> _Bloc de texte_:
----------
« Les charmes japonais des « Migawari-zaru »
Pour un premier voyage au Japon, une escale à Nara m’était apparue comme une étape salutaire pour prendre le pouls d’un pays si lointain, me repérer dans l’espace sans maîtriser la langue ou me perdre dans le plus grand temple en bois du monde.
Au cours de cette étape destinée à retrouver un peu de sérénité, j’ai très vite découvert au cœur de Nara de petites boules de tissu rouge et blanc se balançant au gré du vent, souvent en groupes, devant les maisons traditionnelles du quartier de Naramachi. Dans ces rues impeccablement tenues, devant ces façades parfaitement alignées et ces micro jardins minutieusement soignés, ces petits personnages semblent très discrètement transgresser les règles : de tailles irrégulières, de nombres différents et décorées d’inscriptions variées, elles constituent des bulles de fantaisie, de légèreté et de poésie.
----------
> _Lignes enregistrées_:
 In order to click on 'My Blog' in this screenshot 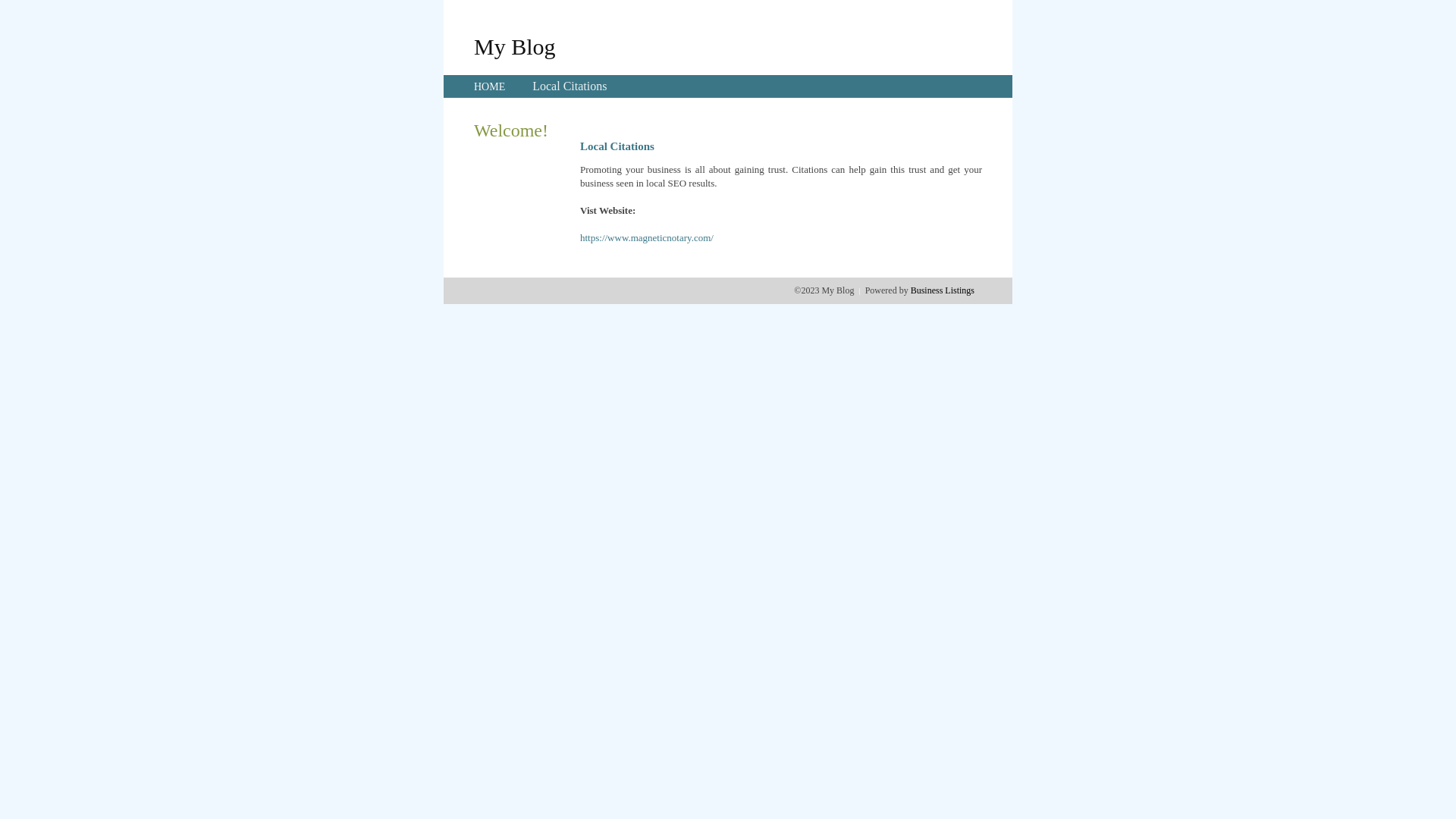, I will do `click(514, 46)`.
----------
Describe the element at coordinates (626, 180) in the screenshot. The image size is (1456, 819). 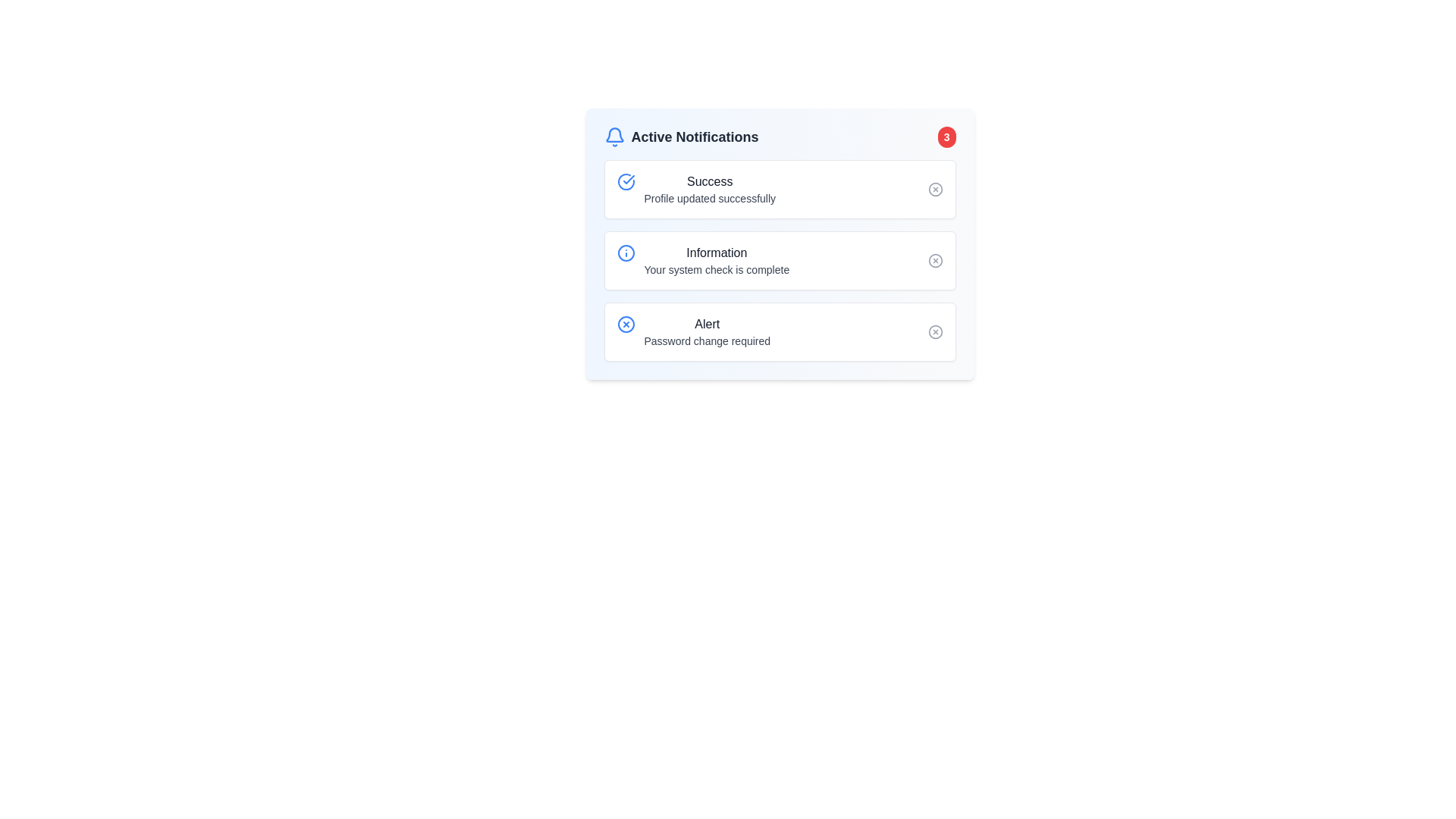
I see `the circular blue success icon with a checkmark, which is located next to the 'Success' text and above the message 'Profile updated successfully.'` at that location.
----------
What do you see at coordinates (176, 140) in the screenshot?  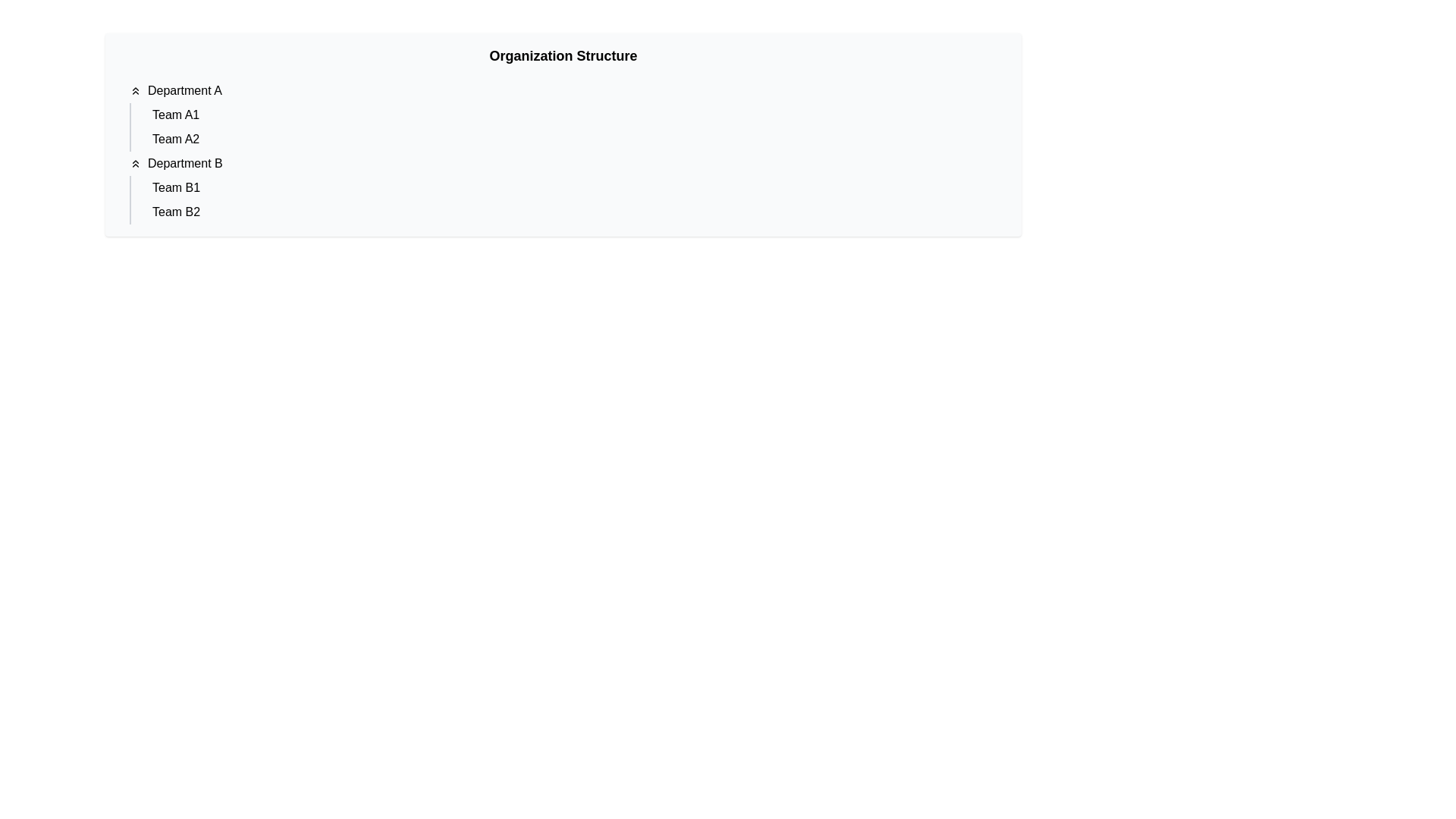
----------
> _À faire_:
[1] Reproduisez le passage du texte sur les Migawari-zaru qui commence par « Au cours de » et se poursuit jusqu'à « et de poésie. ».
[2] D'après le texte sur les Migawari-zaru, de quelles qualités les petits personnages de tissu constituent-ils des bulles ? Énumérez-les toutes.
[3] Selon le texte sur les Migawari-zaru, dans quel quartier de Nara les boules de tissu se balancent-elles devant les maisons traditionnelles ?

> _Résultats de l'exercice_:
[1]
Au cours de cette étape destinée à retrouver un peu de sérénité, j’ai très vite découvert au cœur de Nara de petites boules de tissu rouge et blanc se balançant au gré du vent, souvent en groupes, devant les maisons traditionnelles du quartier de Naramachi. Dans ces rues impeccablement tenues, devant ces façades parfaitement alignées et ces micro jardins minutieusement soignés, ces petits personnages semblent très discrètement transgresser les règles : de tailles irrégulières, de nombres différents et décorées d’inscriptions variées, elles constituent des bulles de fantaisie, de légèreté et de poésie.

[2] Fantaisie, légèreté, poésie

[3] Dans le quartier de Naramachi.